Accertamento imposte sui redditi e IVA – Accerta¬mento – Avviso di accertamento – Accettazione dell’eredità con beneficio di inventario da parte di minore – L’accettante diviene soggetto passivo d’imposta – Legittimazione a ricevere la notifica dell’avviso di accertamento emesso a carico del dante causa – Sussiste.
L’accettazione dell’eredità con beneficio d’inventario comporta che il minore accettante, a parte la distinzione del patrimonio del defunto da quello dell’erede ai sensi dell’art. 490, primo comma, c.c. (con tutte le conseguenze indicate nel secondo comma della stessa disposizione), diventa erede a tutti gli effetti di legge e, quindi, anche soggetto passivo d’imposta, ed è perciò pienamente legittimato a ricevere la notificazione dell’avviso d’accertamento emesso in relazione a redditi non dichiarati dal suo dante causa.
[Corte di Cassazione, sez. trib. (Pres. Bielli, rel. Nonno), 6 ottobre 2017, sent. n. 23389, ric.
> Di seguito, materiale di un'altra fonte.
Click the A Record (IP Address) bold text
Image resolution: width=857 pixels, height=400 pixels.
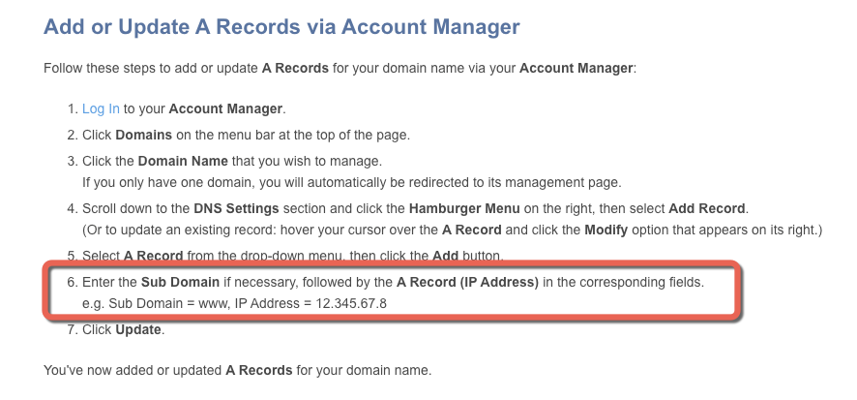click(467, 283)
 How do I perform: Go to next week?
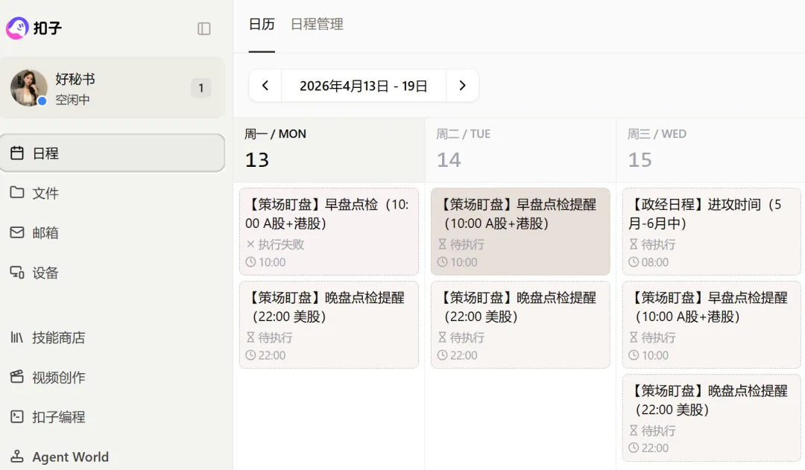pos(462,86)
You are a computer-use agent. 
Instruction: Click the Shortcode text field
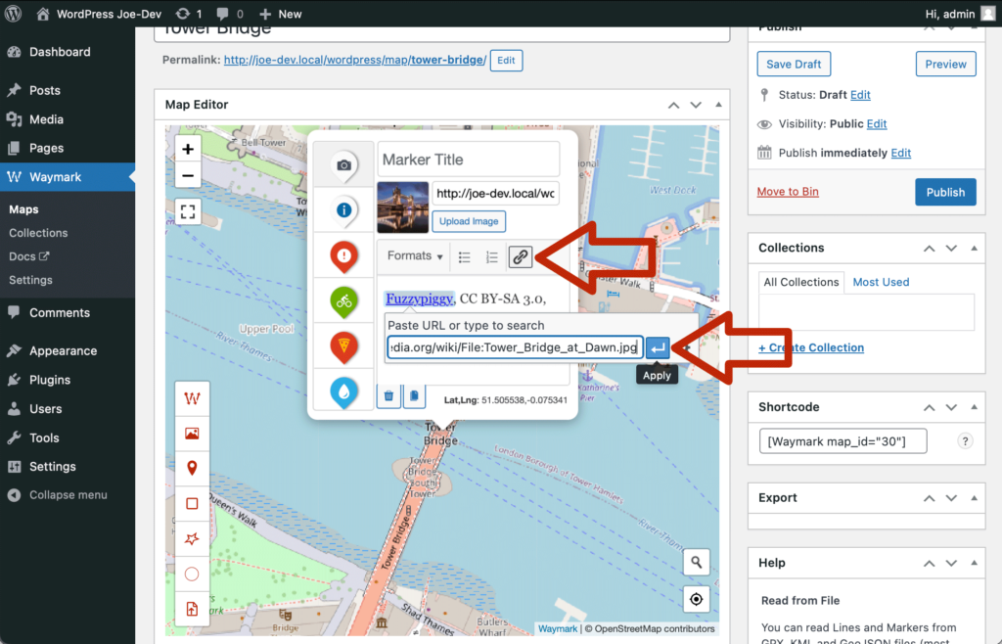point(843,441)
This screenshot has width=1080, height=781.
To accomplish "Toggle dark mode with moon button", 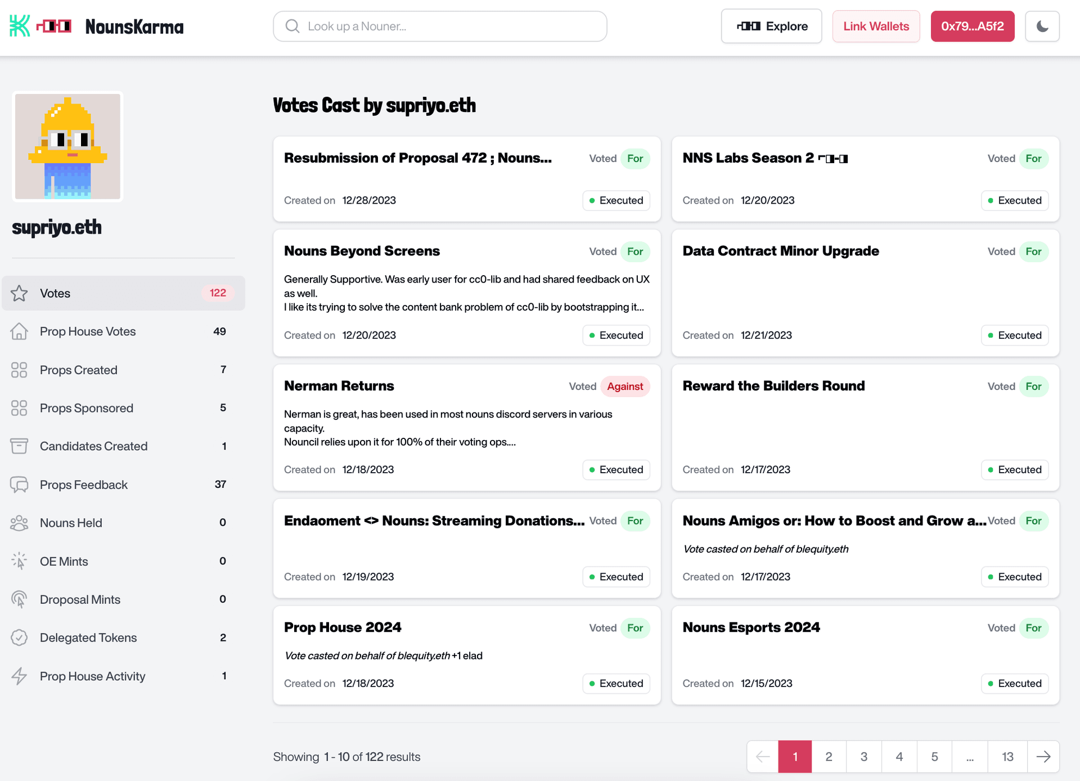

Agenzia delle entrate]
RILEVATO CHE – 1. con ricorso notificato il 07/11/2011 l’Agenzia delle entrate ha proposto ricorso per cassazione avverso la sentenza della CTR dell’Emilia Romagna n. 73/18/2010, confermativa della sentenza della CTP di Forlì n. 202/04/2007, che, accogliendo l’impugnazione del contribuente, ha annullato l’avviso di accertamento IVA, IRPEF ed IRAP n. …/2007 notificato al minore D.A.E. quale unico erede di D.A.D., deceduto il 14/02/2001, e concernente l’anno d’imposta 2001;
2. con il menzionato avviso di accertamento, era stato accertato un reddito d’impresa a fini IRPEF ed IRAP non dichiarato da D.A.D. ed induttivamente determinato dall’Ufficio sulla base dei dati e delle notizie comunque raccolti o venuti a sua conoscenza, nonché una maggiore IVA non versata;
3. l’avviso di accertamento veniva annullato dalla CTR in quanto non poteva ritenersi acquisita da D.A.E., accettante con beneficio d’inventario, la qualità di erede, non risultando il perfezionamento dell’accettazione definitiva dell’eredità, né il possesso dei beni, né la legittimazione passiva dello stesso ai sensi dell’art. 536 c.c.;
3.1. in definitiva, la CTR ha ritenuto che il contribuente non è soggetto passivo d’imposta, non risultando, infatti, «che, entro un anno dalla maggiore età, abbia manifestato la volontà di accettare l’eredità per la quale la madre aveva fatto redigere l’inventario»;
4. il controricorrente non si è costituito in giudizio.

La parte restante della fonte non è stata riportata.